▸ **TASK**
Which lines run from the line with "This screenshot has width=991, height=550." to the end of the entries? Write out exactly those, leaving out the pictures.

Screenshot grounding data:

══════════════════════════════

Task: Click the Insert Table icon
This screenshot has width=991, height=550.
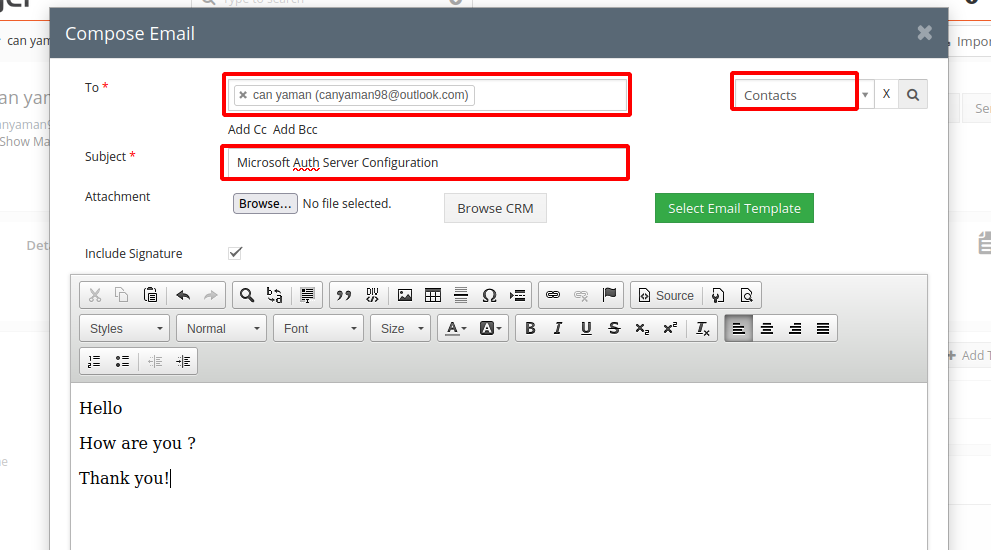Action: pyautogui.click(x=433, y=295)
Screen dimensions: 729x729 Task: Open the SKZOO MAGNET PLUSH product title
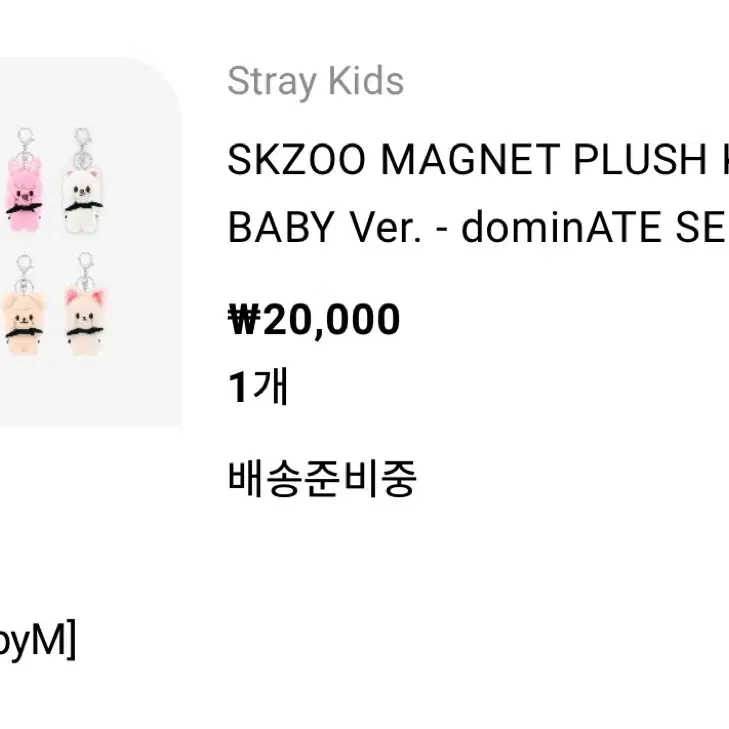pyautogui.click(x=478, y=159)
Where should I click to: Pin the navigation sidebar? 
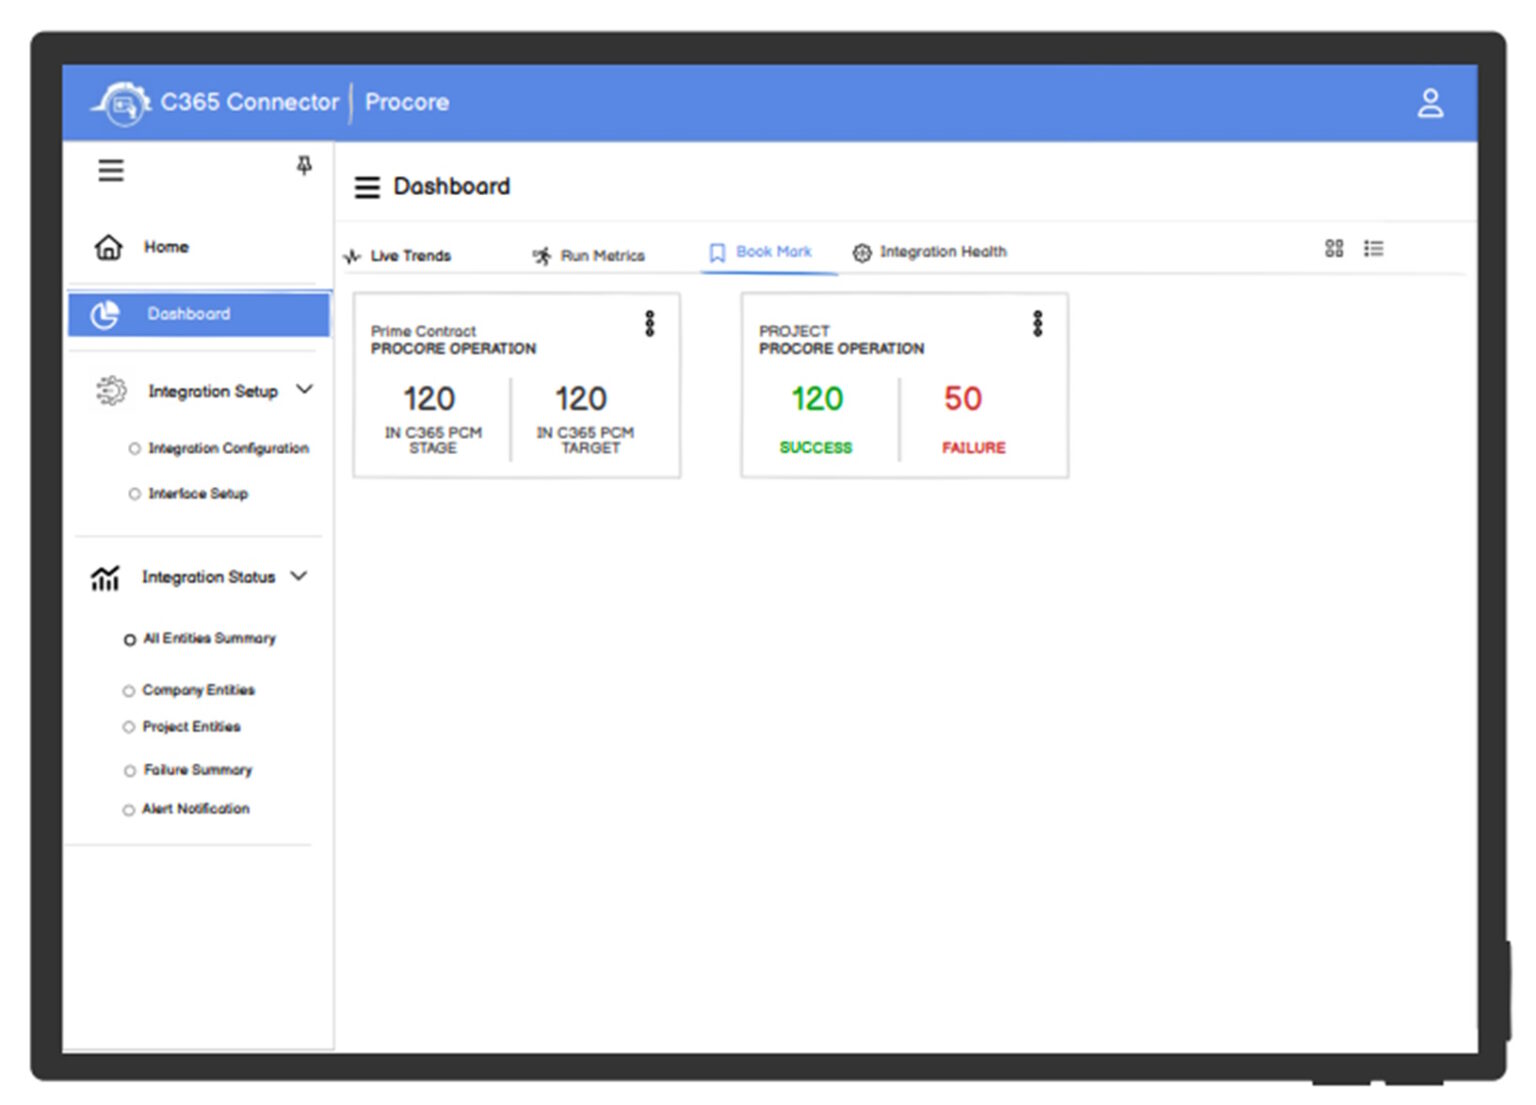tap(303, 166)
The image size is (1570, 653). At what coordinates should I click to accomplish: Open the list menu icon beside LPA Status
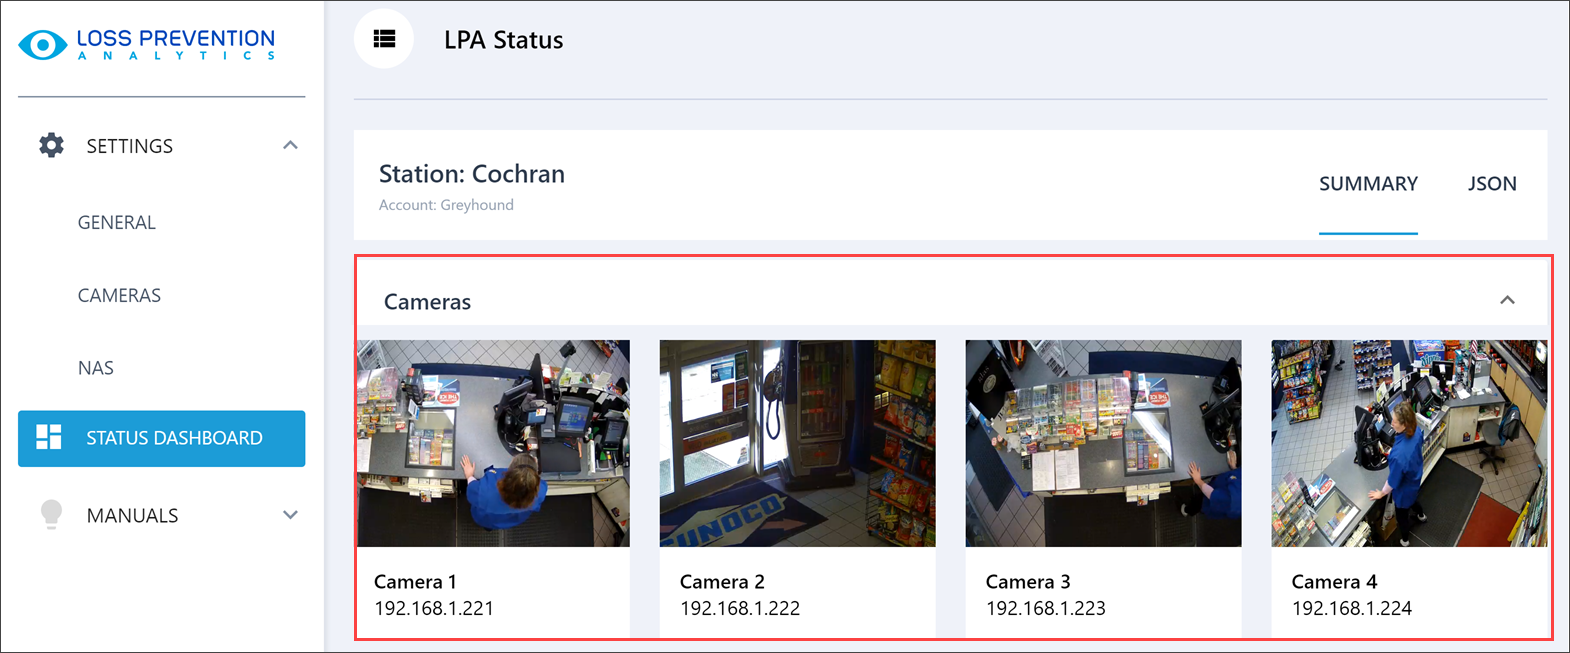384,39
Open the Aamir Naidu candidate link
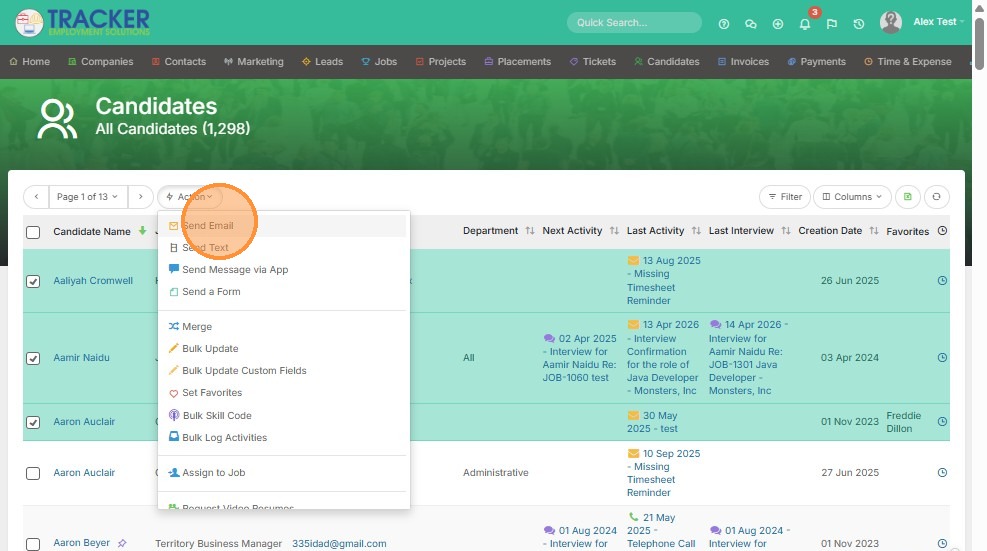Screen dimensions: 987x551 tap(81, 357)
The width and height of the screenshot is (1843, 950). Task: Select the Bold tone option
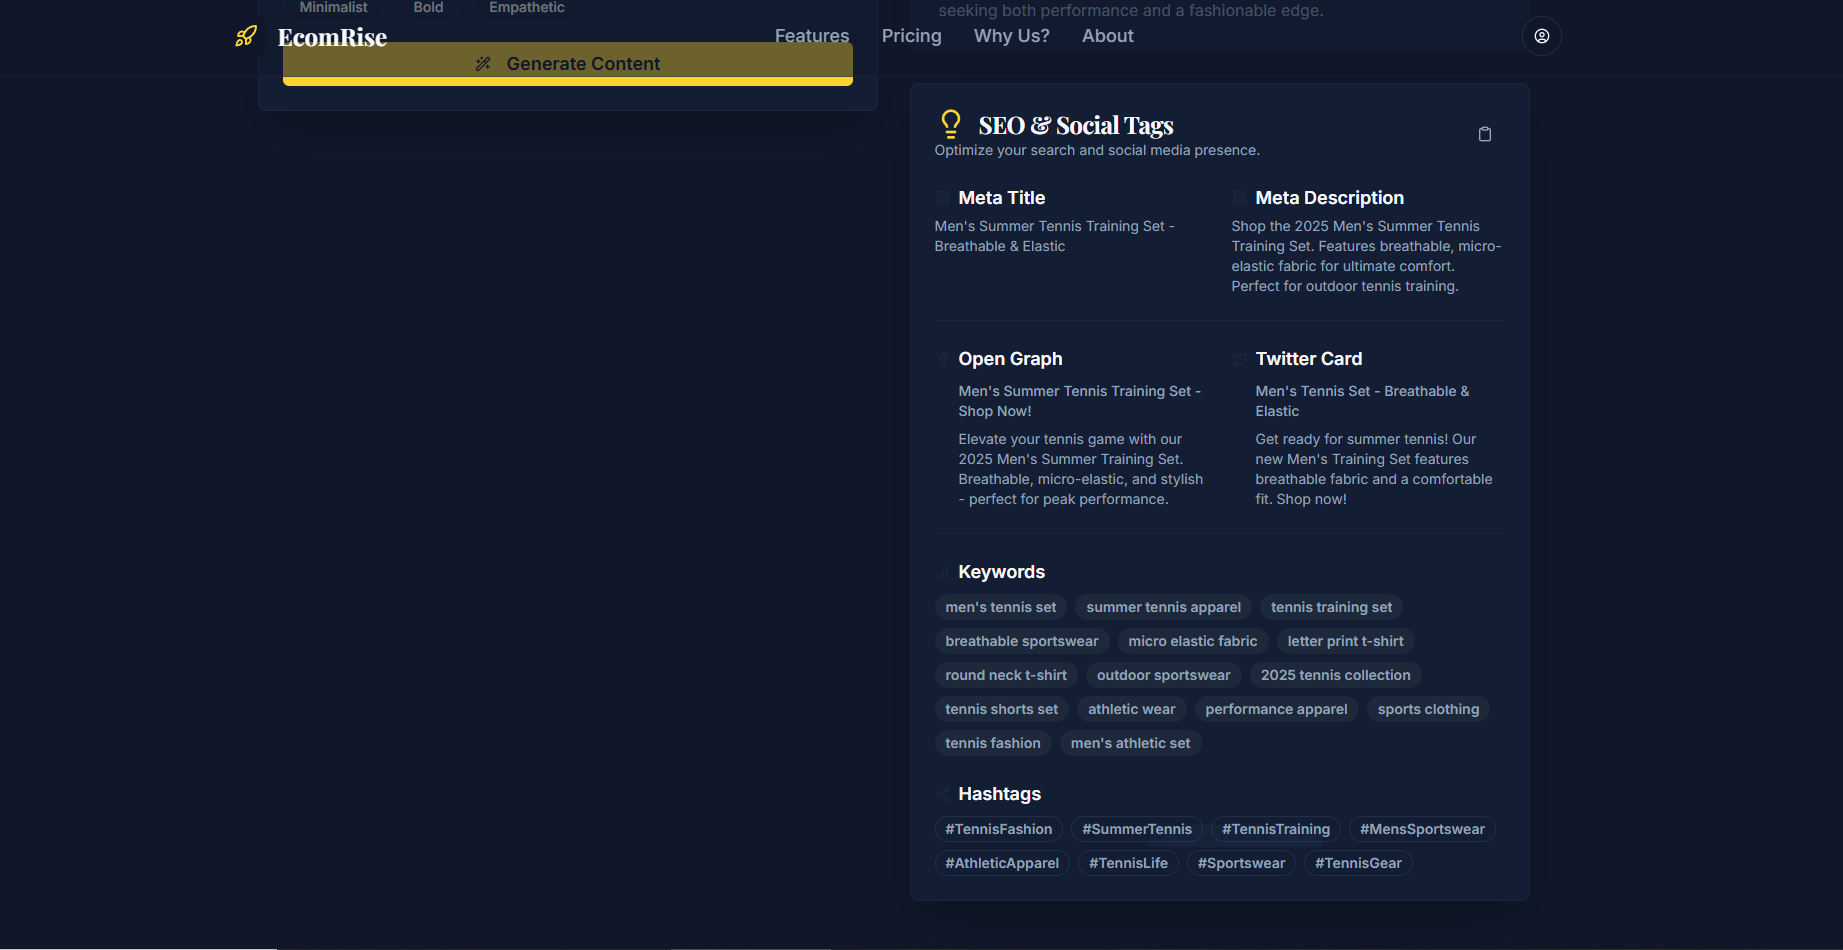click(428, 8)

══════════════════════════════

▸ **SOLUTION FOR THIS PROBLEM**
This screenshot has width=991, height=550.
Action: pyautogui.click(x=433, y=295)
Screen dimensions: 729x729 Task: Open the SKZOO MAGNET PLUSH product title
pyautogui.click(x=478, y=159)
Where should I click to: Pin the navigation sidebar? 
tap(303, 166)
The image size is (1570, 653). At what coordinates should I click to accomplish: Open the list menu icon beside LPA Status
384,39
Open the Aamir Naidu candidate link
Screen dimensions: 987x551 tap(81, 357)
The width and height of the screenshot is (1843, 950). Task: Select the Bold tone option
click(428, 8)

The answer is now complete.